An Intelligent Social Learning-based Optimization Strategy for Black-box Robotic Control with Reinforcement Learning
paper_authors: Xubo Yang, Jian Gao, Ting Wang, Yaozhen He
for: 这篇论文的目的是提出一种基于社交学习的智能控制算法,以便控制黑盒系统中的机器人。
methods: 这篇论文使用了一种叫做社交学习算法(Intelligent Social Learning,ISL),它包括学习、模仿和自我研究三种式态。
results: 试验结果显示,ISL算法比四种现有方法在六个连续控制测试案例中更有效率,具有更快的计算速度、更少的参数和更高的稳定性。此外,ISL算法在模拟和实验中的抓取任务中也获得了满意的解决方案。Abstract
Implementing intelligent control of robots is a difficult task, especially when dealing with complex black-box systems, because of the lack of visibility and understanding of how these robots work internally. This paper proposes an Intelligent Social Learning (ISL) algorithm to enable intelligent control of black-box robotic systems. Inspired by mutual learning among individuals in human social groups, ISL includes learning, imitation, and self-study styles. Individuals in the learning style use the Levy flight search strategy to learn from the best performer and form the closest relationships. In the imitation style, individuals mimic the best performer with a second-level rapport by employing a random perturbation strategy. In the self-study style, individuals learn independently using a normal distribution sampling method while maintaining a distant relationship with the best performer. Individuals in the population are regarded as autonomous intelligent agents in each style. Neural networks perform strategic actions in three styles to interact with the environment and the robot and iteratively optimize the network policy. Overall, ISL builds on the principles of intelligent optimization, incorporating ideas from reinforcement learning, and possesses strong search capabilities, fast computation speed, fewer hyperparameters, and insensitivity to sparse rewards. The proposed ISL algorithm is compared with four state-of-the-art methods on six continuous control benchmark cases in MuJoCo to verify its effectiveness and advantages. Furthermore, ISL is adopted in the simulation and experimental grasping tasks of the UR3 robot for validations, and satisfactory solutions are yielded.
摘要
实现智能控制机器人是一项困难任务,特别是面临复杂黑盒系统时,因为lack of visibility和理解机器人内部的工作方式。这篇论文提议一种智能社会学习(ISL)算法,以帮助智能控制黑盒机器人系统。 Drawing inspiration from human social groups' mutual learning, ISL includes learning, imitation, and self-study styles. Individuals in the learning style use Levy flight search strategy to learn from the best performer and form the closest relationships. In the imitation style, individuals mimic the best performer with a second-level rapport by employing a random perturbation strategy. In the self-study style, individuals learn independently using a normal distribution sampling method while maintaining a distant relationship with the best performer. Individuals in the population are regarded as autonomous intelligent agents in each style. Neural networks perform strategic actions in three styles to interact with the environment and the robot and iteratively optimize the network policy. Overall, ISL builds on the principles of intelligent optimization, incorporating ideas from reinforcement learning, and possesses strong search capabilities, fast computation speed, fewer hyperparameters, and insensitivity to sparse rewards. The proposed ISL algorithm is compared with four state-of-the-art methods on six continuous control benchmark cases in MuJoCo to verify its effectiveness and advantages. Furthermore, ISL is adopted in the simulation and experimental grasping tasks of the UR3 robot for validations, and satisfactory solutions are yielded.

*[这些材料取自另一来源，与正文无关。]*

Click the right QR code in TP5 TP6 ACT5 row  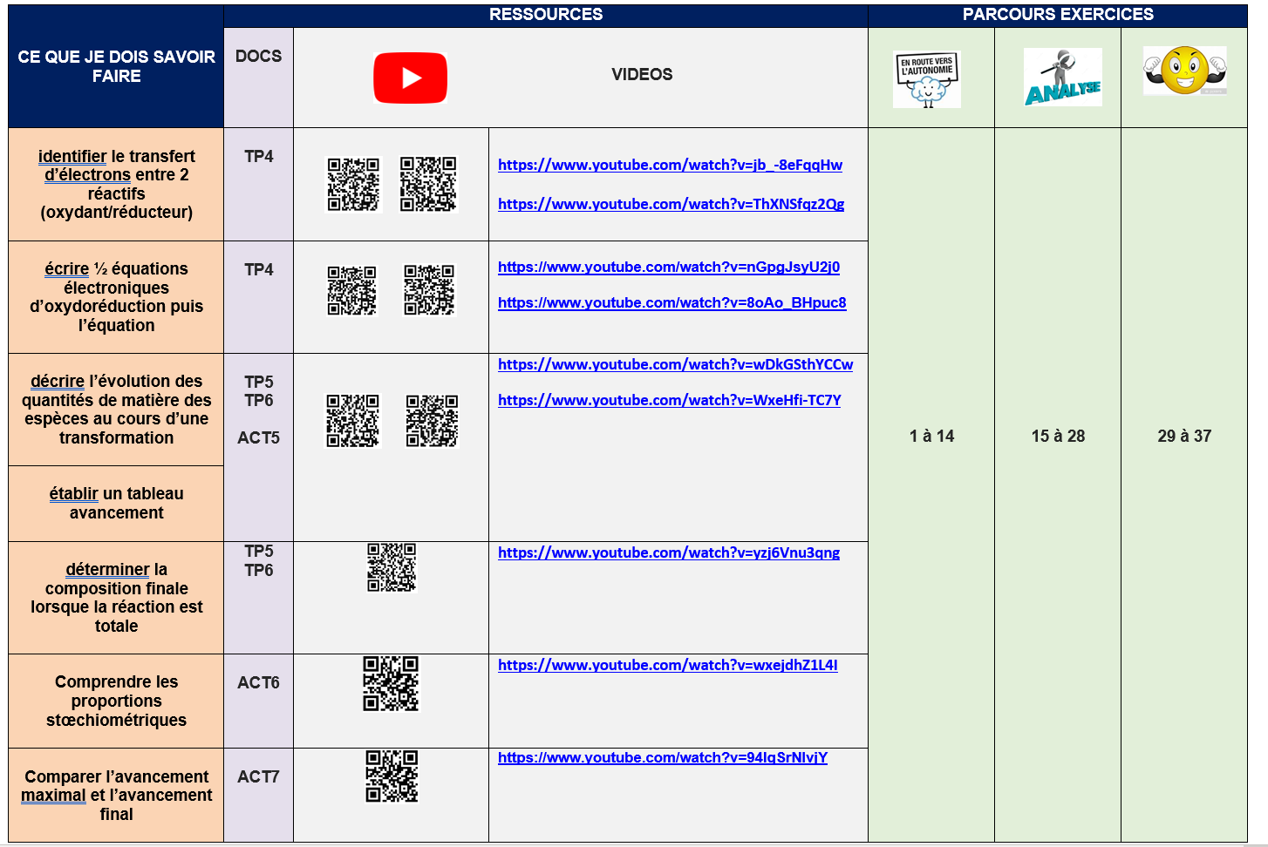432,421
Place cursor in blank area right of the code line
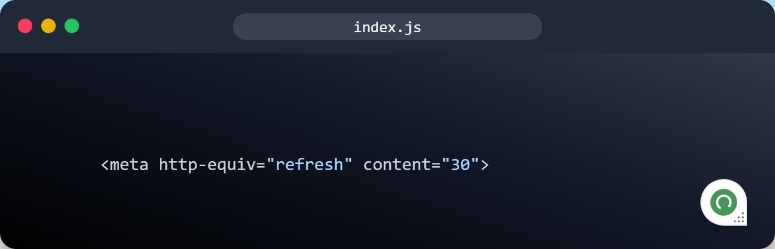 (590, 165)
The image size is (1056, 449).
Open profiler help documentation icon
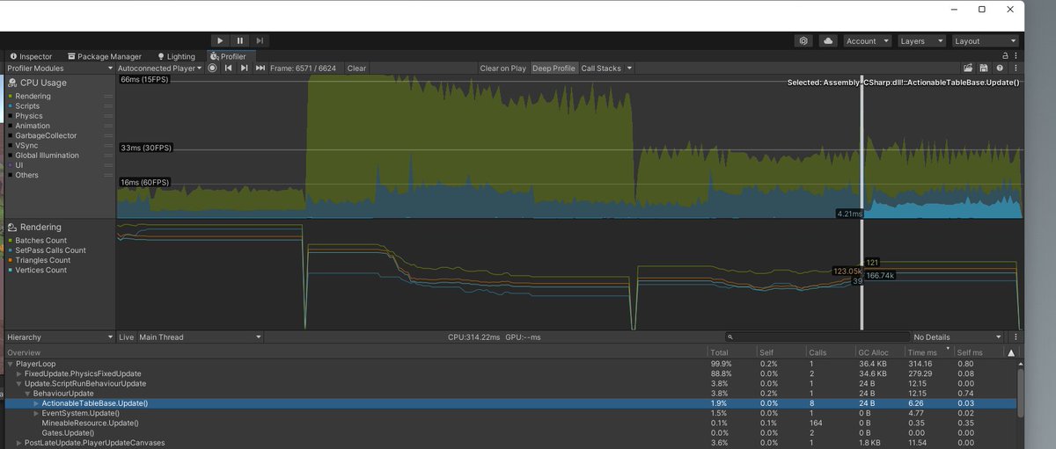(1000, 69)

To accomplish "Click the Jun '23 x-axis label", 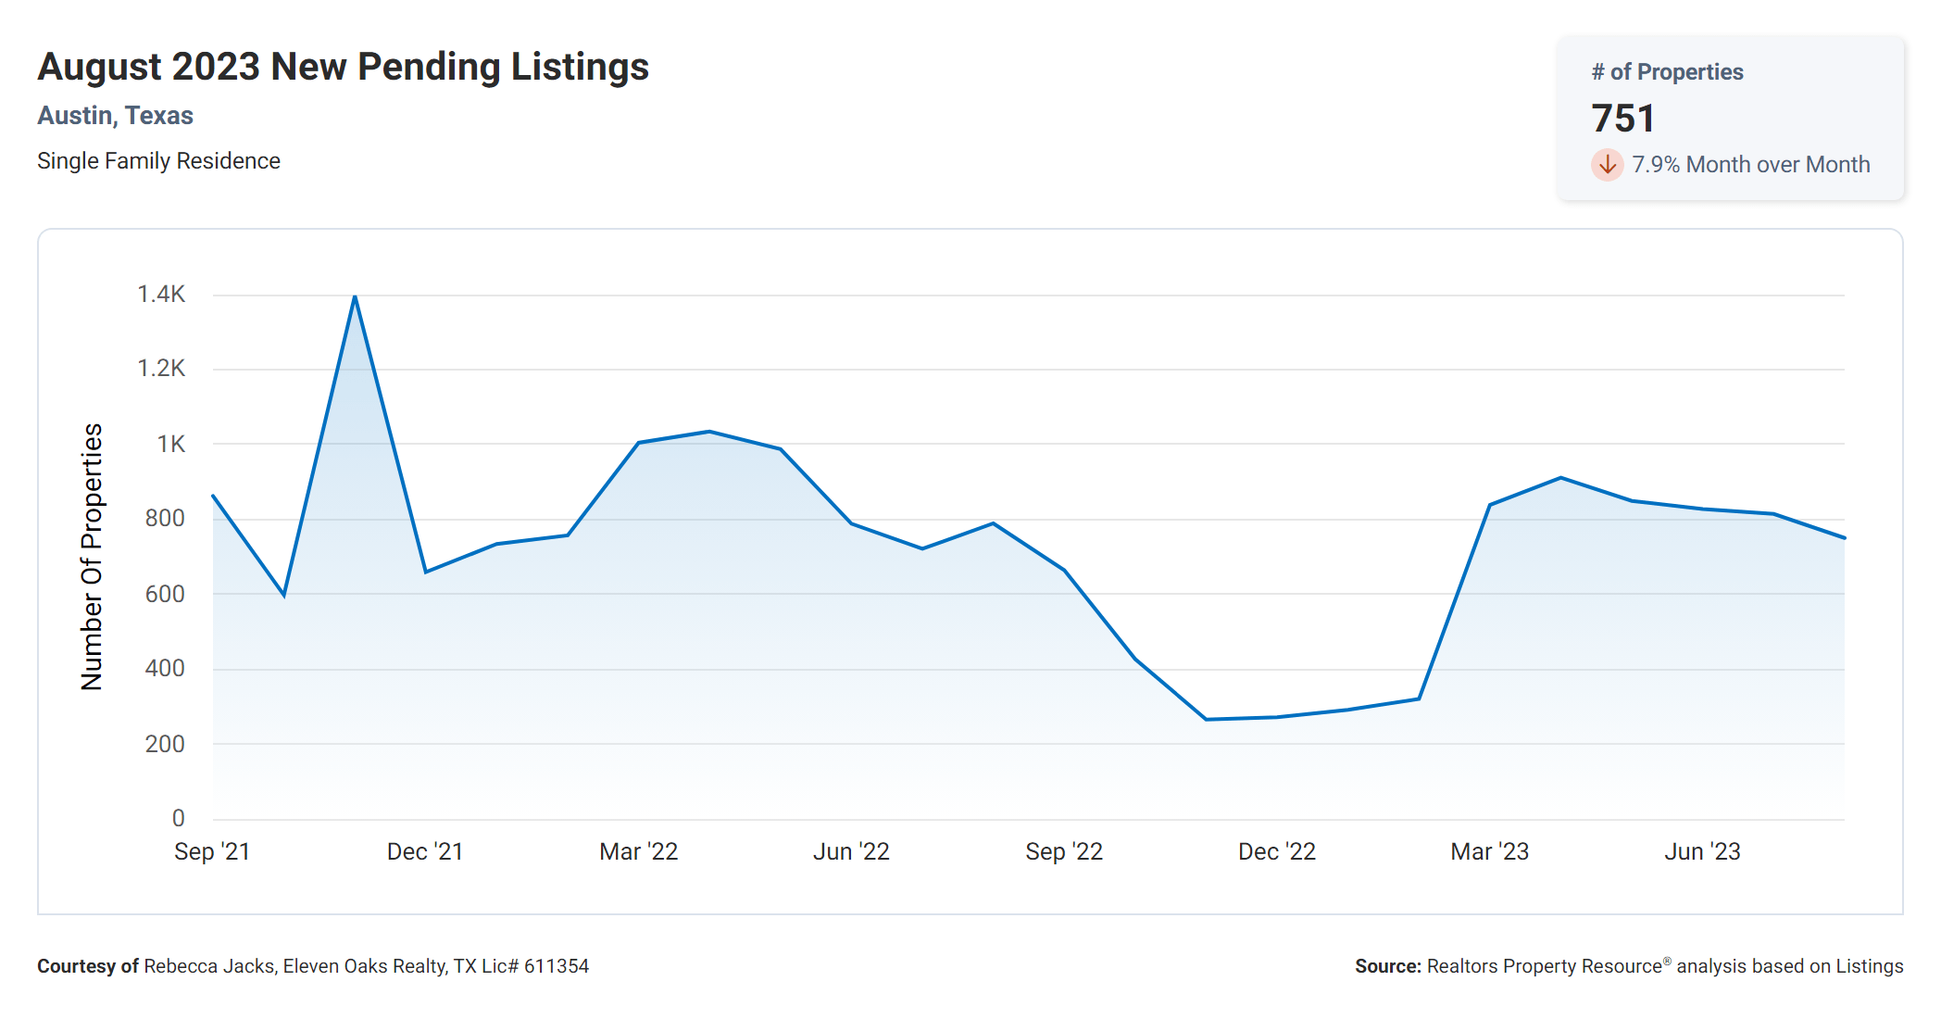I will (x=1702, y=851).
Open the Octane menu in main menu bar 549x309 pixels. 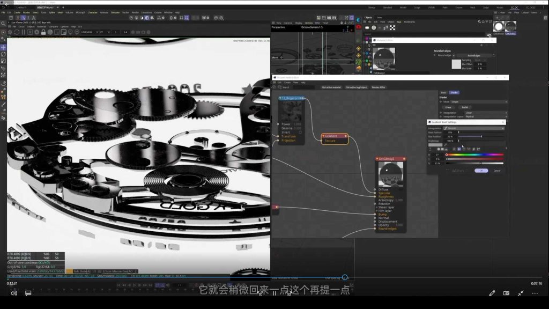[x=157, y=12]
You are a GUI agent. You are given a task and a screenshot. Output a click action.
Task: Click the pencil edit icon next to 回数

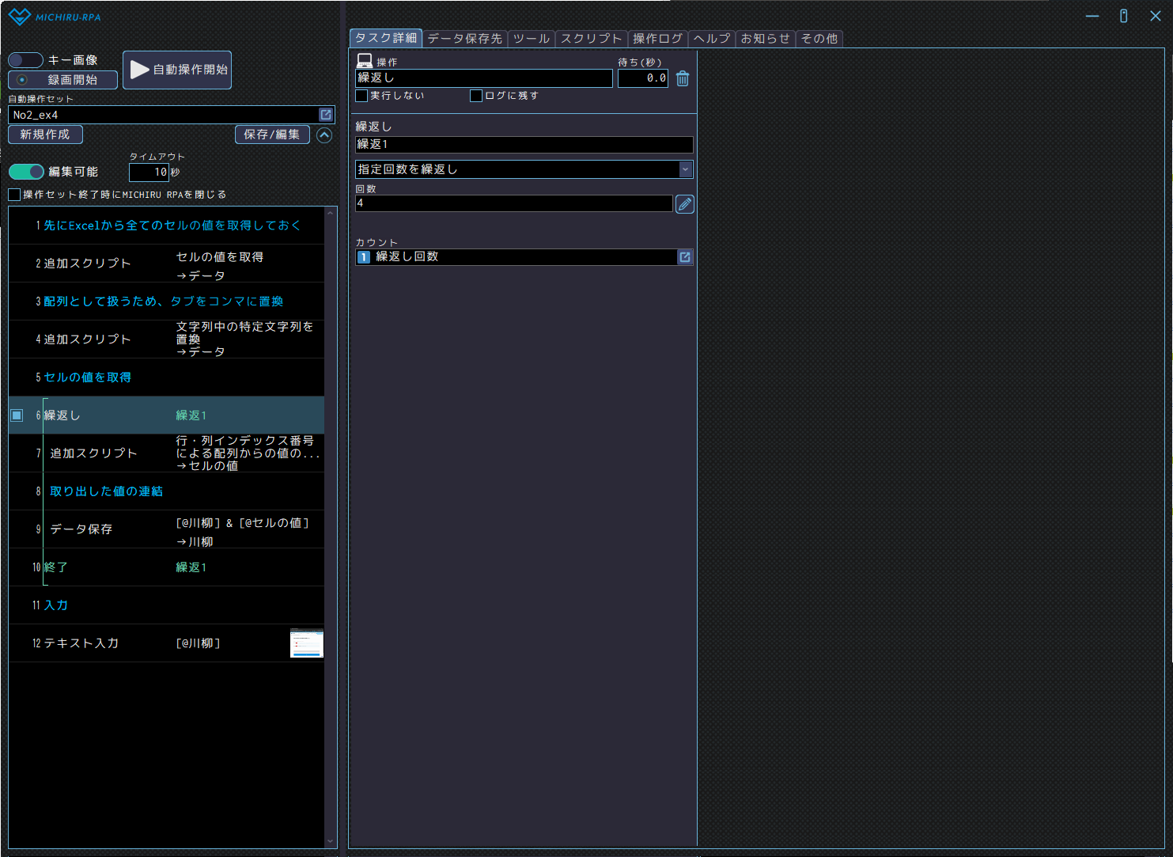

SCADI: Self-supervised Causal Disentanglement in Latent Variable Models
results: 研究发现,SCADI 模型能够自动学习 semantic factor 和 causal 关系,无需任何指导或标注数据,并且能够生成可读的 causal 拓扑图。Abstract
Causal disentanglement has great potential for capturing complex situations. However, there is a lack of practical and efficient approaches. It is already known that most unsupervised disentangling methods are unable to produce identifiable results without additional information, often leading to randomly disentangled output. Therefore, most existing models for disentangling are weakly supervised, providing information about intrinsic factors, which incurs excessive costs. Therefore, we propose a novel model, SCADI(SElf-supervised CAusal DIsentanglement), that enables the model to discover semantic factors and learn their causal relationships without any supervision. This model combines a masked structural causal model (SCM) with a pseudo-label generator for causal disentanglement, aiming to provide a new direction for self-supervised causal disentanglement models.
摘要
causal disentanglement 有很大的潜力,可以捕捉复杂的情况。但是,现有的实用和效率的方法缺乏。大多数无监督分解方法无法生成可识别的结果,通常导致随机分解的输出。因此,现有的分解模型都是弱监督的,提供内在因素的信息,这会带来过高的成本。因此,我们提议一种新的模型, namely SCADI(自我监督 causal disentanglement),它可以让模型发现 semantic factor 和学习其 causal 关系,无需任何监督。这个模型将 masked 结构 causal model(SCM)与 pseudo-label 生成器结合,以实现自我监督 causal disentanglement 模型的新方向。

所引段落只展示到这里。